** Opening SUPPLIED MATERIAL block **

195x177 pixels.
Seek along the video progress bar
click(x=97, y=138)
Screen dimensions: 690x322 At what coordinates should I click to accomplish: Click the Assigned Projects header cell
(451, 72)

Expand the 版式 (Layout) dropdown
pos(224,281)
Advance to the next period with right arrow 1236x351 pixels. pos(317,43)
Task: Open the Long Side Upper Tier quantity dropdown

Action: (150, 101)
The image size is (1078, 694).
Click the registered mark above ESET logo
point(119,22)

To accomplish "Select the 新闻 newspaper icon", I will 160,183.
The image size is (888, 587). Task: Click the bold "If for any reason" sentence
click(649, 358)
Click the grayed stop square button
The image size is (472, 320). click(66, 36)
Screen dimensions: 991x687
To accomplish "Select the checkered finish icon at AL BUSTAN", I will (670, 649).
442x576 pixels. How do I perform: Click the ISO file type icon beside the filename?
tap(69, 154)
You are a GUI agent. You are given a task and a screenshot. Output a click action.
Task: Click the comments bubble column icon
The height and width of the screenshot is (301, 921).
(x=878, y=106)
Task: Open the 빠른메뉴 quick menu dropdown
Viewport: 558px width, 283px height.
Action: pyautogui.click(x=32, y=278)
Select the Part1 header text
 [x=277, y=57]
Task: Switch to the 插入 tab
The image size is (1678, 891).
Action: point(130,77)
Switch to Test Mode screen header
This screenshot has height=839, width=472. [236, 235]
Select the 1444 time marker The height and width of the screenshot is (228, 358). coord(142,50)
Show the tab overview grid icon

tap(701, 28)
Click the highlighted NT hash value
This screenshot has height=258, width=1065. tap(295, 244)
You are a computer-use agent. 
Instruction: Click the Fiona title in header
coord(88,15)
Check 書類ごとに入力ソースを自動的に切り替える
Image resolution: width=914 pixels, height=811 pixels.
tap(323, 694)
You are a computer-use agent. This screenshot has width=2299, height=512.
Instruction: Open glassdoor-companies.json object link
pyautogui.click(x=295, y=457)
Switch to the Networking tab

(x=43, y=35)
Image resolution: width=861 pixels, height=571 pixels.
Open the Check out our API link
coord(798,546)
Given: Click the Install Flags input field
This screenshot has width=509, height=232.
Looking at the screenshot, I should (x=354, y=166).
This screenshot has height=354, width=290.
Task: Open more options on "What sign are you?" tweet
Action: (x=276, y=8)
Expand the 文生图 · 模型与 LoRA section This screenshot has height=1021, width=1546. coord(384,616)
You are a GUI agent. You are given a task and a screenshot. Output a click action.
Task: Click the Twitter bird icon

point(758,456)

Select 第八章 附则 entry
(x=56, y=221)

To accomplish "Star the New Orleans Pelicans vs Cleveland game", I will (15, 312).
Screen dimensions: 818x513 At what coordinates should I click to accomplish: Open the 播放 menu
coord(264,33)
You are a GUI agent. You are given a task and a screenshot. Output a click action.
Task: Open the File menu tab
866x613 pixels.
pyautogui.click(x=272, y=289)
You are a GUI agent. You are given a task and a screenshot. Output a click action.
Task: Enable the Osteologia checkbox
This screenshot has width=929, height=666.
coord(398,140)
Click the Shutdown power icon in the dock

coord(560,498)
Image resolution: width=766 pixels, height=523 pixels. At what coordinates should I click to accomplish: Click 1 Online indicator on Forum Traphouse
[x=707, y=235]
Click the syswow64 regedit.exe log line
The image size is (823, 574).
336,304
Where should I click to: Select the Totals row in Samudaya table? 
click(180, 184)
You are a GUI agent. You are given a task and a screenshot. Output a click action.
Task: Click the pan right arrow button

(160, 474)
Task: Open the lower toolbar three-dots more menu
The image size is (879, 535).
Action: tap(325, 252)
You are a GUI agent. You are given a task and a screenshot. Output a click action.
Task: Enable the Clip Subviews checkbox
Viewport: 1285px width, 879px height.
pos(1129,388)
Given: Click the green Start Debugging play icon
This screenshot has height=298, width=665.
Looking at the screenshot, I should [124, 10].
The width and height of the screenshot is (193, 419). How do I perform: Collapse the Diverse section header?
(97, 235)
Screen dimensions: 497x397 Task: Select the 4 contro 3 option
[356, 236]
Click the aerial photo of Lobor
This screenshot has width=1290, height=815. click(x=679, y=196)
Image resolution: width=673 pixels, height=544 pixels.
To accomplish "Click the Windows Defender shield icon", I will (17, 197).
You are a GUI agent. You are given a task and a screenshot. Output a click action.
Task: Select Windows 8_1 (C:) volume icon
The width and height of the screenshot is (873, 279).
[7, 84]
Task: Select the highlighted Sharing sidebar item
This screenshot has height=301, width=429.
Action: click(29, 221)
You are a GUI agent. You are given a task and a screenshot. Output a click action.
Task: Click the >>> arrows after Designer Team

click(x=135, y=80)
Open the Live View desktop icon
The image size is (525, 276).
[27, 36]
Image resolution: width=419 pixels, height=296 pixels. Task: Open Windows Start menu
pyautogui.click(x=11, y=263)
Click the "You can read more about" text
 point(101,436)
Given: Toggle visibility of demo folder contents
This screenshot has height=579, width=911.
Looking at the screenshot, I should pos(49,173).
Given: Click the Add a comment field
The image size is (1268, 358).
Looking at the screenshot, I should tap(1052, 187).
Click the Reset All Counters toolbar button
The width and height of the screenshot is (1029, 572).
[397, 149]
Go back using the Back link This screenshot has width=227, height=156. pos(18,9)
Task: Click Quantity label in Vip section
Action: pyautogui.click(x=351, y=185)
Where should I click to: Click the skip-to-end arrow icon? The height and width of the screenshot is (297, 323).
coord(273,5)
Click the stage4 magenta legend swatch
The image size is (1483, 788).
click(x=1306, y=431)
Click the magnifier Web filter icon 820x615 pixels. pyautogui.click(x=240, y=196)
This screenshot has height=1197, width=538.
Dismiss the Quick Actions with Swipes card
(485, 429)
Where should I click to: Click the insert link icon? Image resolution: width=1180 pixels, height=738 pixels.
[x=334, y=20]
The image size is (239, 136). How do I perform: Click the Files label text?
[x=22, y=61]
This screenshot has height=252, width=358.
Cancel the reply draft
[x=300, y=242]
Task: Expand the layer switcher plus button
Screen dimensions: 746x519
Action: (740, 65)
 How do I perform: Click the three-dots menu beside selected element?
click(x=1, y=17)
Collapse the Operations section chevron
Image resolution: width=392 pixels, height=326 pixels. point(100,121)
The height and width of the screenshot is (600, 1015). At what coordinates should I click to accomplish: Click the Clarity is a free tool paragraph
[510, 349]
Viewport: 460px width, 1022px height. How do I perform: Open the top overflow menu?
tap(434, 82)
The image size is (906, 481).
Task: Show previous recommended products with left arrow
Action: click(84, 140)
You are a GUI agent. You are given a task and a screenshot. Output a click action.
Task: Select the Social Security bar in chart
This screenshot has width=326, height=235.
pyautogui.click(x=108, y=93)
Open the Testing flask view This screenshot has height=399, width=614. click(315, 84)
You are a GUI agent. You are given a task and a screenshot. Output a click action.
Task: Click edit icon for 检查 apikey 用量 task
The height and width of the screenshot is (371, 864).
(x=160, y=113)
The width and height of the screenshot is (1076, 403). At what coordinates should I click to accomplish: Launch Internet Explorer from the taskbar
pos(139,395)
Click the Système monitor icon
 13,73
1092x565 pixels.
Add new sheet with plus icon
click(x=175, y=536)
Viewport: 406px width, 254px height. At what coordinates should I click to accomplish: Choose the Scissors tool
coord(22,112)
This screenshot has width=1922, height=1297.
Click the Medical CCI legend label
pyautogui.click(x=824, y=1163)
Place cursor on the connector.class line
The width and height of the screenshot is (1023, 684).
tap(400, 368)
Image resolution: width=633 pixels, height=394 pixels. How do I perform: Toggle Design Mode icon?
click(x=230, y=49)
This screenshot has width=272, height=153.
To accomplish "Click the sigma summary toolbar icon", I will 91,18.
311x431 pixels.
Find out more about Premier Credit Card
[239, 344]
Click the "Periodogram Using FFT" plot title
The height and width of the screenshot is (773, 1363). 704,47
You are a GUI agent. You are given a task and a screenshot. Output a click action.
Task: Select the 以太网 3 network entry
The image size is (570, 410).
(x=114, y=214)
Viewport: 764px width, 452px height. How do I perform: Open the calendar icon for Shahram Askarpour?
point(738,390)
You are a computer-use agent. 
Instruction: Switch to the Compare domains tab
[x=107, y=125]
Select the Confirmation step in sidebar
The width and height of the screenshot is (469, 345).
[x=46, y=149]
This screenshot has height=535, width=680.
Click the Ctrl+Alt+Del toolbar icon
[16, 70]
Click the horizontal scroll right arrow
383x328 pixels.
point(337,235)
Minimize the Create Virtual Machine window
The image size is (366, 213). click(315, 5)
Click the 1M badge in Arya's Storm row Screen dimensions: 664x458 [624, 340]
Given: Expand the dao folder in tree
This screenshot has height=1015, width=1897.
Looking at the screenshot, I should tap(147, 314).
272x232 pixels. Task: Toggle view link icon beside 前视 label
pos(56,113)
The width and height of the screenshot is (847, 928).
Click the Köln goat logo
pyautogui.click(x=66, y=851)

** Closing SUPPLIED MATERIAL block **

EXERCISE
Give the count of lines in the records above that hold the string "sidebar", and only that count.

TASK SOLUTION
2